El vicepresidente brasileño, Gernaldo Alckmin, mostró su esperanza de limar diferencias sobre este sistema y subrayó que el país sudamericano «no es un problema para EEUU. Lo que debemos hacer es lograr una situación beneficiosa para ambas partes, para fortalecer aún más la complementariedad económica».
Entre los asuntos pendientes también figuraba la posibilidad de que EEUU designara a algunos grupos criminales brasileños como «organizaciones terroristas», algo a lo que se opone Brasilia por considerar que podría abrir la puerta a eventuales intervenciones en su territorio.
Asimismo, EEUU tiene mucho interés en los minerales críticos y tierras raras de Brasil, que posee las segundas mayores reservas mundiales, después de China.
Aranceles, golpismo y guerra
El segundo mandato de Trump ya comenzó con tensiones con Brasil, al que impuso aranceles aún más elevados que los aplicados al resto del mundo, en represalia por el proceso contra el expresidente ultraderechista Jair Bolsonaro, aliado del presidente estadounidense y condenado a 27 años de prisión por liderar un intento de golpe de Estado.
La reunión se produjo, además, tras las críticas de Lula a EEUU por la guerra contra Irán, por el bloqueo sobre Cuba y por el secuestro de Nicolás Maduro en Venezuela.
Los primeros desencuentros se recondujeron tras un breve encuentro durante la Asamblea General de la ONU, y una reunión bilateral en Malasia, pero la relación volvió a deteriorarse en los últimos días tras la expulsión, por parte de Washington, de un policía brasileño destinado en Miami que colaboró en el arresto del exjefe de Inteligencia ligado a la trama golpista de Bolsonaro y fugado a EEUU.
Brasil respondió retirando las credenciales de un responsable estadounidense en Brasilia.
En marzo, Brasil ya había rechazado conceder un visado a un asesor vinculado a Trump que pretendía visitar en prisión a Bolsonaro, en respuesta a las restricciones de Washington al ministro de Salud, Alexandre Padilha, en la Asamblea General de la ONU.
Rubio intenta ahora ganarse al papa
El secretario de Estado de EEUU, Marco Rubio, trató de recomponer la relación con el Vaticano en una visita a León XIV, tras varios ataques verbales de Donald Trump al papa por su posición contraria a sus políticas migratorias y a la guerra contra Irán. León XIV calificó de «inaceptable» su amenaza de acabar con toda una civilización. Trump llegó a tachar al papa de «pésimo en política exterior» y sostuvo que «cree que está bien que Irán tenga un arma nuclear». El vicepresidente, JD Vance, incluso aconsejó al papa «que tenga cuidado al hablar de teología».

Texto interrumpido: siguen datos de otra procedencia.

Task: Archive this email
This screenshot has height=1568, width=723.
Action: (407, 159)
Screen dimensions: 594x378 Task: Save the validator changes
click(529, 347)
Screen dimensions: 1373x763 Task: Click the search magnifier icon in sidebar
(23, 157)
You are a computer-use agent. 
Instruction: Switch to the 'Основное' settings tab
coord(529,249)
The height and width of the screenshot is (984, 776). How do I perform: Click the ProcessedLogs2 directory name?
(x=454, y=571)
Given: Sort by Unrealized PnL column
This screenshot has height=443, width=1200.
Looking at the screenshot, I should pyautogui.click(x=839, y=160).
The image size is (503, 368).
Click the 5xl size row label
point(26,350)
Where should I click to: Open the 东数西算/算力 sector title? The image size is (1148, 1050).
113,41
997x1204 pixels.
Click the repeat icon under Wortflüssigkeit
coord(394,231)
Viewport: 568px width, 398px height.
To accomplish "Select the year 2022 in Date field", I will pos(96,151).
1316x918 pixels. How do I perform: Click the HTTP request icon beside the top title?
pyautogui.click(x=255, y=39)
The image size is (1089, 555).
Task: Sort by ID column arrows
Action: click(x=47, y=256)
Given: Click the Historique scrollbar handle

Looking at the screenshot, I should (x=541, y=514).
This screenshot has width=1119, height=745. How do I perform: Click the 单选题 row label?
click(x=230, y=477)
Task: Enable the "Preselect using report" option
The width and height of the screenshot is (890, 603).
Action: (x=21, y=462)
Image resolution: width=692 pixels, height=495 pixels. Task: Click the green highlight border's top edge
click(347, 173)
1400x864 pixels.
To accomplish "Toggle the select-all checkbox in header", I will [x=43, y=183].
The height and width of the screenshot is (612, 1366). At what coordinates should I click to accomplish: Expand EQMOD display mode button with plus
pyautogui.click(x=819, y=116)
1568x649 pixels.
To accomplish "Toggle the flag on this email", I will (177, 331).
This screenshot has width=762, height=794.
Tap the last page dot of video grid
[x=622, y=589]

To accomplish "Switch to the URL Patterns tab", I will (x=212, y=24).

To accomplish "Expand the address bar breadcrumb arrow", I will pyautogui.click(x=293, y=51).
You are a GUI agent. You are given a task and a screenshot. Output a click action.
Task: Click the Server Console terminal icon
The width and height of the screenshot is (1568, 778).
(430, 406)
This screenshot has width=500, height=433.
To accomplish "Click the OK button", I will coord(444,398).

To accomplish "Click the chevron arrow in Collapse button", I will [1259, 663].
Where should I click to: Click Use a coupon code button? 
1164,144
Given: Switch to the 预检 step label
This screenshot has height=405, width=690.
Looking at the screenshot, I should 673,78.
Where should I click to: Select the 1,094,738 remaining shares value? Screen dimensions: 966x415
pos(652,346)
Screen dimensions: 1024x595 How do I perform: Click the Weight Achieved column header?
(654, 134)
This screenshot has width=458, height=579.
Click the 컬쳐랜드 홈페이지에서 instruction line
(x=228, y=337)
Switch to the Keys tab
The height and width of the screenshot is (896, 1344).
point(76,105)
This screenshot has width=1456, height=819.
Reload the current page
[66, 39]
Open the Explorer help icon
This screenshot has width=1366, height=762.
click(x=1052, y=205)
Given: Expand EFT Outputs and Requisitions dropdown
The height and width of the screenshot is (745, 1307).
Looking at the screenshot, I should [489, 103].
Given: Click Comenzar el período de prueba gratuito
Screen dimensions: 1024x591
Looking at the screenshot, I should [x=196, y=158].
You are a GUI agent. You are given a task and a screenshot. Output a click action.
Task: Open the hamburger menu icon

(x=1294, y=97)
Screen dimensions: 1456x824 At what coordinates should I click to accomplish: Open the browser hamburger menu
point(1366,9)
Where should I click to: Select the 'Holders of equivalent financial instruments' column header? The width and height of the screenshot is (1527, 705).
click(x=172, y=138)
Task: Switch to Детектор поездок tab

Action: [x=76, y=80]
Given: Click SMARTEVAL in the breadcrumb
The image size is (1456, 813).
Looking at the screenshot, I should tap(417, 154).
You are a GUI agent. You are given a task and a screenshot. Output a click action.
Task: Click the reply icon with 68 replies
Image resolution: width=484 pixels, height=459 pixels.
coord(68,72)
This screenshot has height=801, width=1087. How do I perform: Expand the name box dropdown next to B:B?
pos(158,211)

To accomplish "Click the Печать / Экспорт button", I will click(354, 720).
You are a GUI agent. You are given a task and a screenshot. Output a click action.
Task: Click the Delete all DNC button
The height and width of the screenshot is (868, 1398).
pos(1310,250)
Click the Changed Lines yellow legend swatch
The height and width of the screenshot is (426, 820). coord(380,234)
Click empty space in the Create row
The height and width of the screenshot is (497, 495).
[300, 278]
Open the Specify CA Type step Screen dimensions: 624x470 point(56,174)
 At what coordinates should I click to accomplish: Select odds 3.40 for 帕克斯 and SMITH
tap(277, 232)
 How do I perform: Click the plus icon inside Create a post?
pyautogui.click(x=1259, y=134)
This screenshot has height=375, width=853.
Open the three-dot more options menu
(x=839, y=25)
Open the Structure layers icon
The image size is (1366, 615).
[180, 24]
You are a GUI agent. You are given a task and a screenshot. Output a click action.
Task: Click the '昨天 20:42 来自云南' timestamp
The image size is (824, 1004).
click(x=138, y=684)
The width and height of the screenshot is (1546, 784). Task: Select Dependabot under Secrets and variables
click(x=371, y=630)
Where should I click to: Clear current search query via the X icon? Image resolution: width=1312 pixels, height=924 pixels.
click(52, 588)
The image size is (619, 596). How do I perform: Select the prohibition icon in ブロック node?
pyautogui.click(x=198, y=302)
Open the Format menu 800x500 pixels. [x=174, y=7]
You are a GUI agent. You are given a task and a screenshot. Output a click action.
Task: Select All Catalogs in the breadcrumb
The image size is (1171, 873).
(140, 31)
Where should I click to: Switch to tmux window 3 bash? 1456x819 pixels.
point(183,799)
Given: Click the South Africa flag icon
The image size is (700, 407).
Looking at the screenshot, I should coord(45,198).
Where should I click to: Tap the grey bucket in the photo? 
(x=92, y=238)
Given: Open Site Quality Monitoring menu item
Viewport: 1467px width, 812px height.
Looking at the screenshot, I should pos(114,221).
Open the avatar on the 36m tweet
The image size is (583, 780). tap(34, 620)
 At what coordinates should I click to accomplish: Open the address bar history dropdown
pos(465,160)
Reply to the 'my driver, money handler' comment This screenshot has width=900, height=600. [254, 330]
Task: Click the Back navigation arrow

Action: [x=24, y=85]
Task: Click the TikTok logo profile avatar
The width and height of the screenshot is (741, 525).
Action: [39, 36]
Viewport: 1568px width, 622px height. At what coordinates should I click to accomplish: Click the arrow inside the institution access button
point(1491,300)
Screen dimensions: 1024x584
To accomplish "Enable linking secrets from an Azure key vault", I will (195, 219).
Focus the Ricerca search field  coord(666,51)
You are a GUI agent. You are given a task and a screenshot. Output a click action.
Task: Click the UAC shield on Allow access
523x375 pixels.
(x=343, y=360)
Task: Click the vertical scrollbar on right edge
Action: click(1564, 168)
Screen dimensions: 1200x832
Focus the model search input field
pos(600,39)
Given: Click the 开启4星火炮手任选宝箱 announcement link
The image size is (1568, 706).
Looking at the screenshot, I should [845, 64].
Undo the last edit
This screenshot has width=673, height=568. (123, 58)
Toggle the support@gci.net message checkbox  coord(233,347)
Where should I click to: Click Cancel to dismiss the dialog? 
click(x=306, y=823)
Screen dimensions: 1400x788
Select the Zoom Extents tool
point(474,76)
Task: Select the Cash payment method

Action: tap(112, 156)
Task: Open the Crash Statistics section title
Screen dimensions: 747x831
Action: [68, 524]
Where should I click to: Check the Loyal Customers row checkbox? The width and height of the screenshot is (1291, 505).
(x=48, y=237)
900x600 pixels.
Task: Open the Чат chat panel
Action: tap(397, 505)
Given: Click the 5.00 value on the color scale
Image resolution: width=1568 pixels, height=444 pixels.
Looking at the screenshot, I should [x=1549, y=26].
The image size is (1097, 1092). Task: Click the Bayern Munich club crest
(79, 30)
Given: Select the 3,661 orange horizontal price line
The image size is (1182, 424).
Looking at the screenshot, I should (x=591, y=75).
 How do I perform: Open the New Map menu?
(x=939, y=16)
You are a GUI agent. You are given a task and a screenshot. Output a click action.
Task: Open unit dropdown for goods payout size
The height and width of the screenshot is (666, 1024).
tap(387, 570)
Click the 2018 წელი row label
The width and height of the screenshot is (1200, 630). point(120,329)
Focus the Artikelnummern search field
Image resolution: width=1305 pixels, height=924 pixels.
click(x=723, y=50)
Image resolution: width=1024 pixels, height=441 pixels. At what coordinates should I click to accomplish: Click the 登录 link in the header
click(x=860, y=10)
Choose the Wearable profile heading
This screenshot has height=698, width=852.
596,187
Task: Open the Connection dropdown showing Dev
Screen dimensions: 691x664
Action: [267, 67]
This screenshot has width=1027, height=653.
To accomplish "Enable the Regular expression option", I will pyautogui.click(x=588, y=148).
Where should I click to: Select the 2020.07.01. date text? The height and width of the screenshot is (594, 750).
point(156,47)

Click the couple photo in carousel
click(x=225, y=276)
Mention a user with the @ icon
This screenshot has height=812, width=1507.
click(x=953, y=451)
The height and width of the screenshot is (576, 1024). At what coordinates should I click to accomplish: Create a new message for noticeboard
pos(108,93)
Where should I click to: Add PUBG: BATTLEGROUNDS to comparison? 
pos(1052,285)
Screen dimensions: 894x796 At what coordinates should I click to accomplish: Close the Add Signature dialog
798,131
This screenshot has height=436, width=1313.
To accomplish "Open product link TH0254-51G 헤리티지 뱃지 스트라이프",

Rubio trata ahora de minimizar daños y ayer expresó su «compromiso para promover la paz» y la «sólida relación entre EEUU y la Santa Sede» tras hablar con el secretario de Estado vaticano, el cardenal Pietro Parolin, sobre «algunos asuntos internacionales urgentes», entre los que citó a Cuba. El Vaticano señaló que la reunión giró en torno a la «necesidad de trabajar incansablemente en favor de la paz».
Amenaza a la UE
Tras hablar con la presidenta de la Comisión Europea, Ursula von der Leyen, Trump dio de plazo a la UE hasta el 4 de julio para aplicar el acuerdo comercial con EEUU o aumentaría los aranceles.